▸ **Exercise**: Duplicate the part of the health care financing passage below, starting with "The global and" and going on through "is lacking today.".

▸ **Page extract**:
= Beginning of Section =
By: David Randall, Ph.D.
(David Randall is Executive Director and Resident Scholar with the American Research and Policy Institute in Washington, DC. His published peer-reviewed research focuses on health care entitlements, health data analytics and the application of health information technology. Dr. Randall also serves as an Advisory Board member of the Solve.Care Foundation).
The global and U.S. healthcare marketplace is huge! With over 8 trillion dollars spent globally and over 3 trillion in the U.S in 2018, the numbers represent spending that dwarfs most industry segments. Herein lie the opportunity and associated challenges in applying new financing regimes that can potentially represent a fundamental shift in how health care is financed using decentralized financing (DeFi) and distributed ledger technology (DLT). As a result of the amount of money associated with the many facets of health care financing, there is an almost endless set of use cases to deploy DeFi solutions using DLT and a token environment that promotes community involvement and transparency that is lacking today.
= End of Section =
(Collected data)
= Beginning of Section =
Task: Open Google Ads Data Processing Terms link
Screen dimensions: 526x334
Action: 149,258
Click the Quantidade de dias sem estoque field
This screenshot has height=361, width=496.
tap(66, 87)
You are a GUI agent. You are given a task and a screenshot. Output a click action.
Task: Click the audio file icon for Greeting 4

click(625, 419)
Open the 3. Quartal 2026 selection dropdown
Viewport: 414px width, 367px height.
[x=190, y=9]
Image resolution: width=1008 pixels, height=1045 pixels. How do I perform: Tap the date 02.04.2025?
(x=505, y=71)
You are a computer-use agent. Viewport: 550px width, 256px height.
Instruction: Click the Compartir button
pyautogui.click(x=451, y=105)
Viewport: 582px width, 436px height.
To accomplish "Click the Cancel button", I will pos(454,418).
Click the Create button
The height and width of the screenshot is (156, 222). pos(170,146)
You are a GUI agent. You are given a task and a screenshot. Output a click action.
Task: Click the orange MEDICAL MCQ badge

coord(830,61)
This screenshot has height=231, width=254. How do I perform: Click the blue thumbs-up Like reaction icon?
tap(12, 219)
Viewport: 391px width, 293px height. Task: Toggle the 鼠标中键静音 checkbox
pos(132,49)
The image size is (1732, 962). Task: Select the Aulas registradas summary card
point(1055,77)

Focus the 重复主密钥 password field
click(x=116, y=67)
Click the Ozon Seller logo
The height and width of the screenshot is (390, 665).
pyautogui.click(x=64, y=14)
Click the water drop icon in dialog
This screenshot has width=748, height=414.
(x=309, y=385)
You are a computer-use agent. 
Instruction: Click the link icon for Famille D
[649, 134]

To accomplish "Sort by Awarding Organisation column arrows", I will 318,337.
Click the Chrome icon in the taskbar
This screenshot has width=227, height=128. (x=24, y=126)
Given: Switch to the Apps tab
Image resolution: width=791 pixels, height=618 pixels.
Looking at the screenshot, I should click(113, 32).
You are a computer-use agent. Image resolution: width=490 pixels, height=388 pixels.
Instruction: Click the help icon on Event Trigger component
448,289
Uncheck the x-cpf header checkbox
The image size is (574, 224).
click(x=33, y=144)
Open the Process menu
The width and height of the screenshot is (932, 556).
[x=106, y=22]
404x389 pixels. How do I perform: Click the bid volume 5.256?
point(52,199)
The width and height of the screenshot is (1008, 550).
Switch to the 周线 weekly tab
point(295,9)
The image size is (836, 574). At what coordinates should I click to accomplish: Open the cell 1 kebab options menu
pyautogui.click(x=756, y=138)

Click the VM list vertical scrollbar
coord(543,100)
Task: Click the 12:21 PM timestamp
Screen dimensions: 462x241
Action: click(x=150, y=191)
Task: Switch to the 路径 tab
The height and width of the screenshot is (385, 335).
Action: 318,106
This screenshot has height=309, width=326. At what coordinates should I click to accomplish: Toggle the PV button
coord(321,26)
= End of Section =
▸ **Answer for this exercise**:
The global and U.S. healthcare marketplace is huge! With over 8 trillion dollars spent globally and over 3 trillion in the U.S in 2018, the numbers represent spending that dwarfs most industry segments. Herein lie the opportunity and associated challenges in applying new financing regimes that can potentially represent a fundamental shift in how health care is financed using decentralized financing (DeFi) and distributed ledger technology (DLT). As a result of the amount of money associated with the many facets of health care financing, there is an almost endless set of use cases to deploy DeFi solutions using DLT and a token environment that promotes community involvement and transparency that is lacking today.